Exercise brief: Keep each line of the material that includes "agent", and leave out the rest.

Task material:

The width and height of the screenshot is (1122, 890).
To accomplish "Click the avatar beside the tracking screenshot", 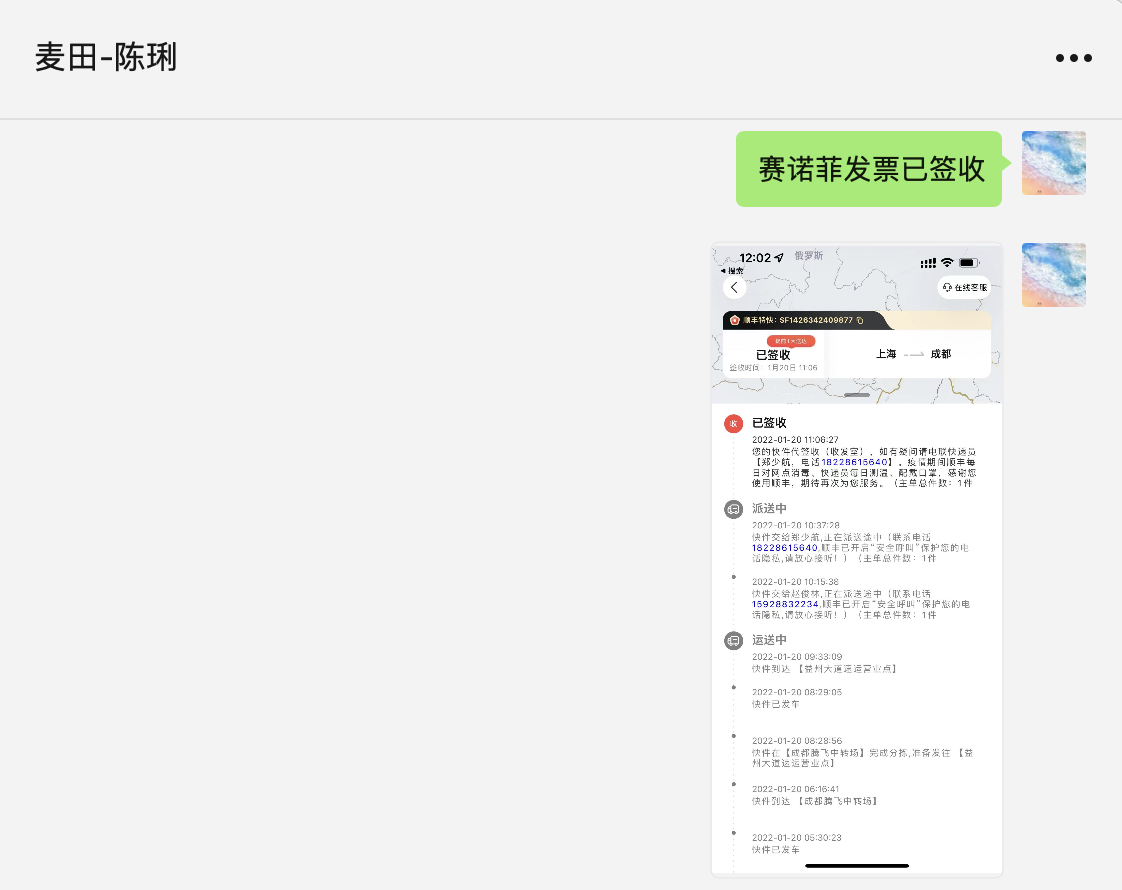I will click(1053, 275).
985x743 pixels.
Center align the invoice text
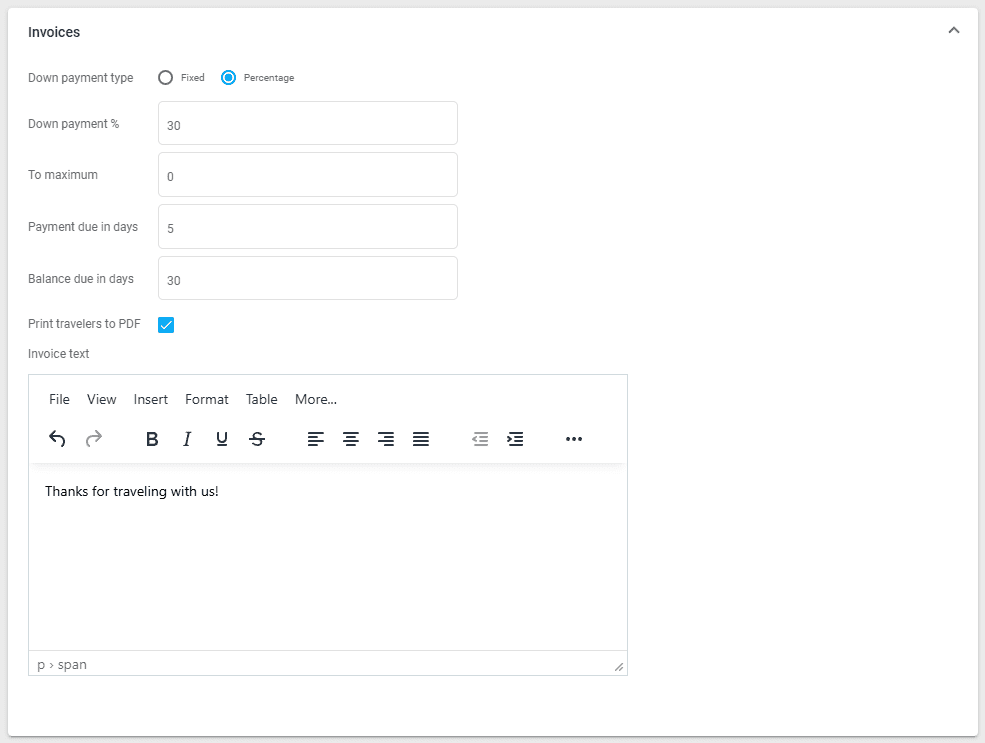[x=351, y=439]
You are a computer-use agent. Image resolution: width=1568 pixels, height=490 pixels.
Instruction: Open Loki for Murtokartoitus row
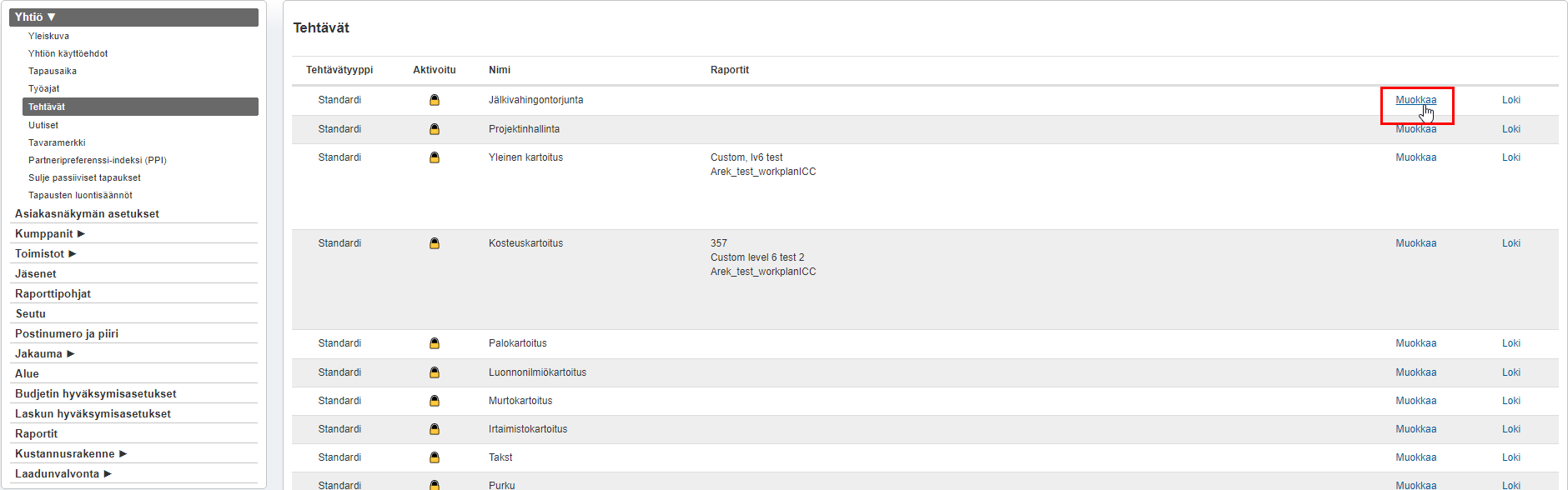coord(1510,401)
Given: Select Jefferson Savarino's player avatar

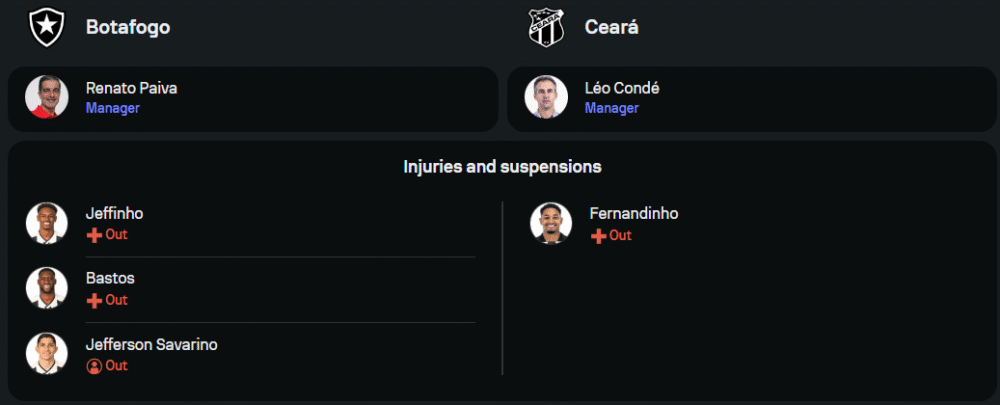Looking at the screenshot, I should click(x=47, y=353).
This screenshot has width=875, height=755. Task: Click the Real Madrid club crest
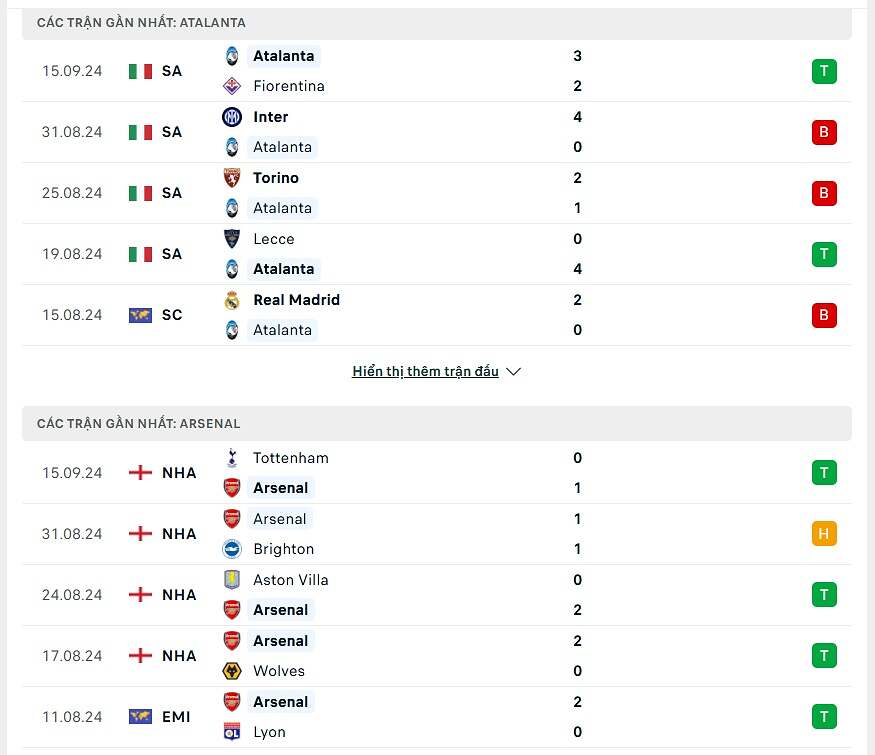tap(232, 300)
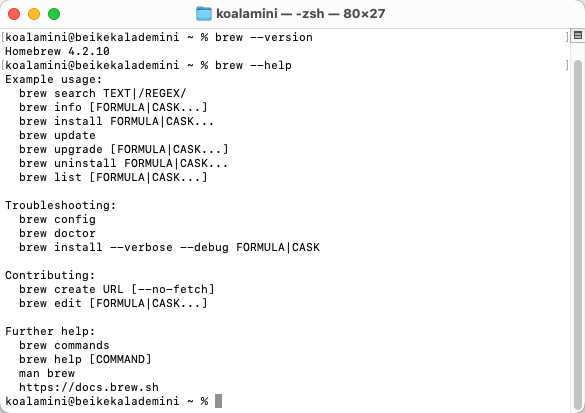Click the brew --help command line
585x413 pixels.
point(253,65)
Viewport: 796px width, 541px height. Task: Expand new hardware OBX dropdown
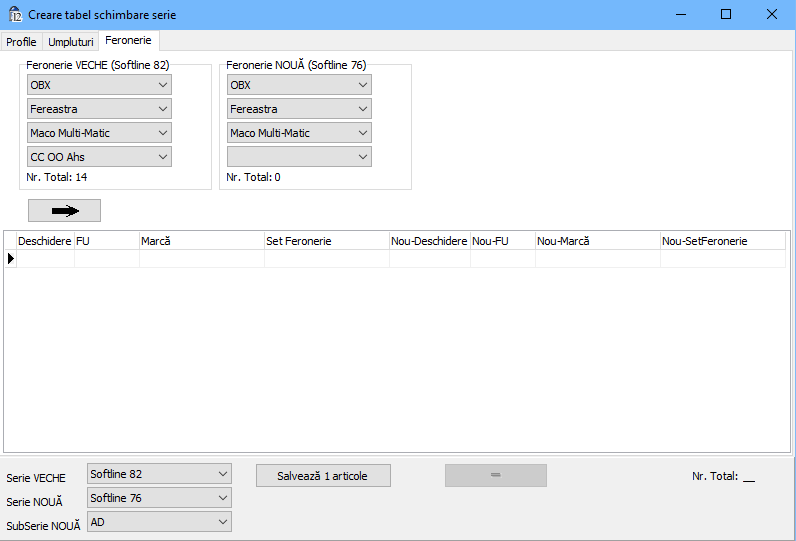pos(299,85)
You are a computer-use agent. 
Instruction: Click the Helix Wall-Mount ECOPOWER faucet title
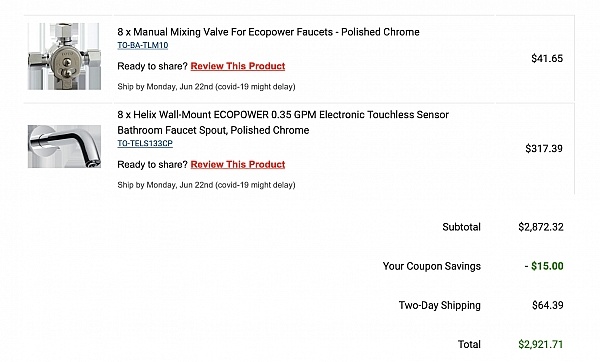pos(283,122)
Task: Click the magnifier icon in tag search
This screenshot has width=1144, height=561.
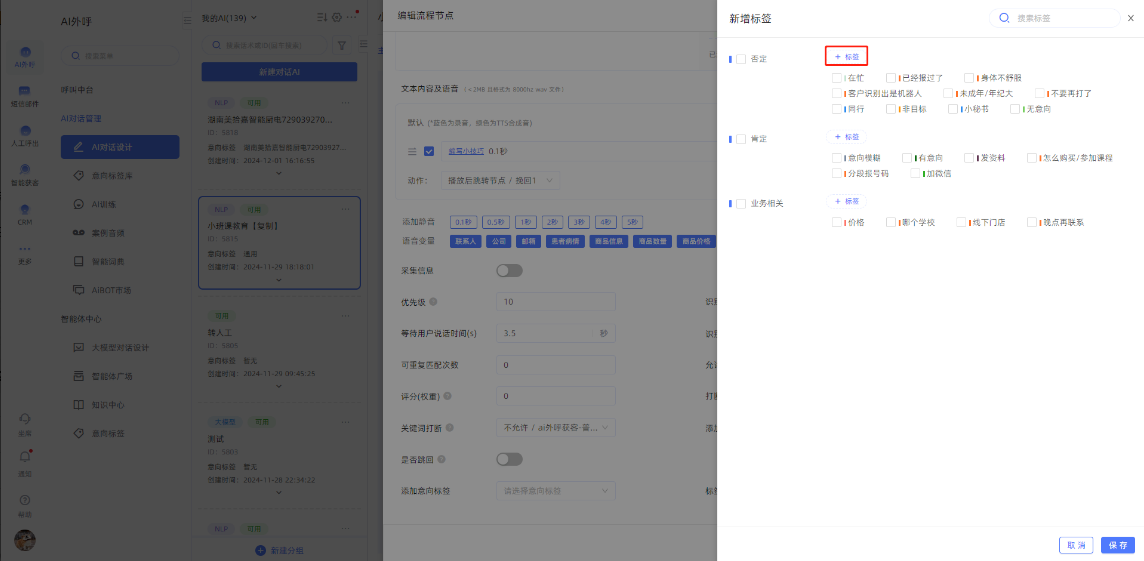Action: pyautogui.click(x=1004, y=18)
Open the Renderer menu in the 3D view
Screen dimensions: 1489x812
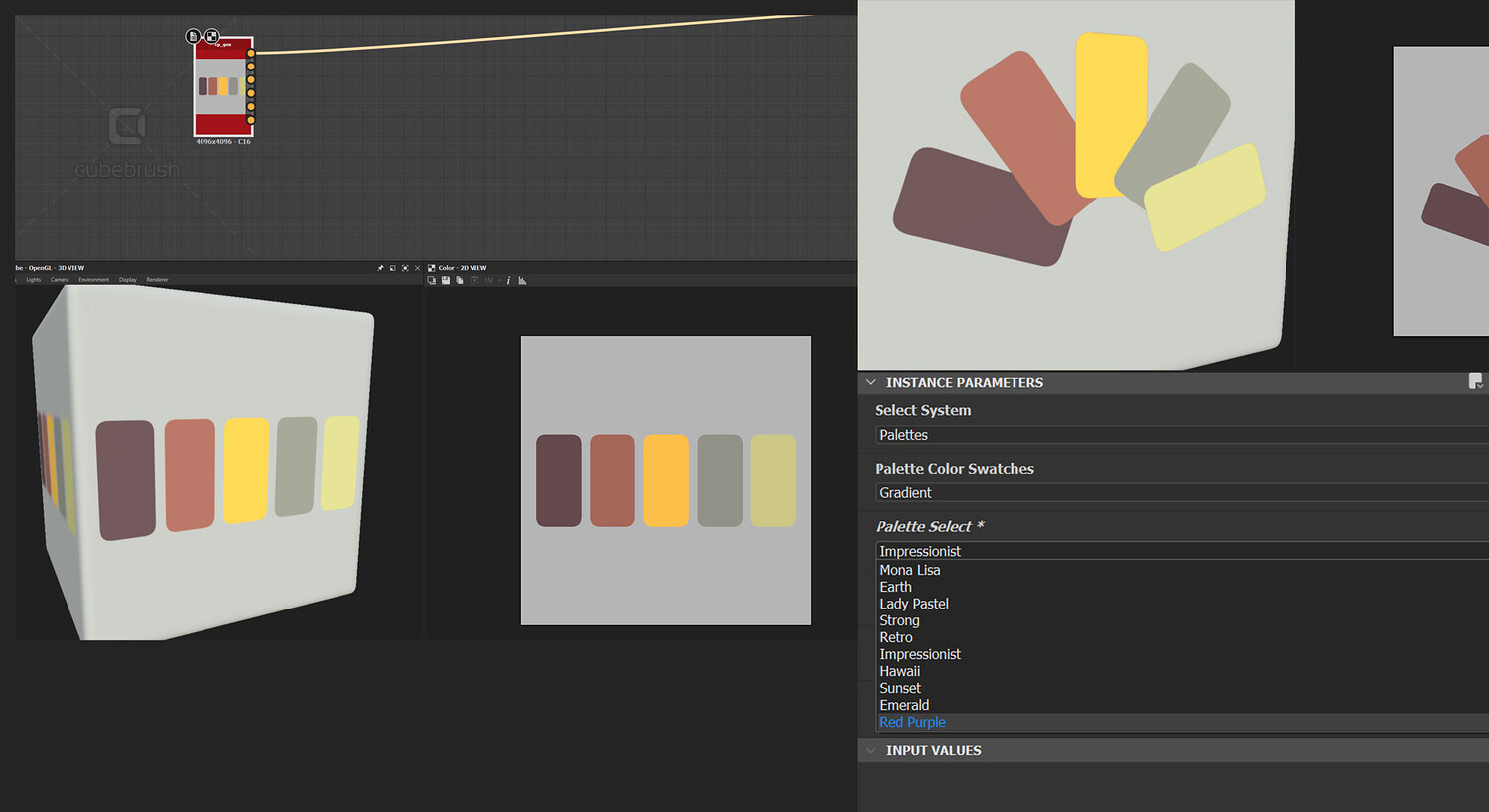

Solution for this exercise:
You are a computer-use agent. Image resolution: width=1568 pixels, height=490 pixels.
You are a computer-use agent. 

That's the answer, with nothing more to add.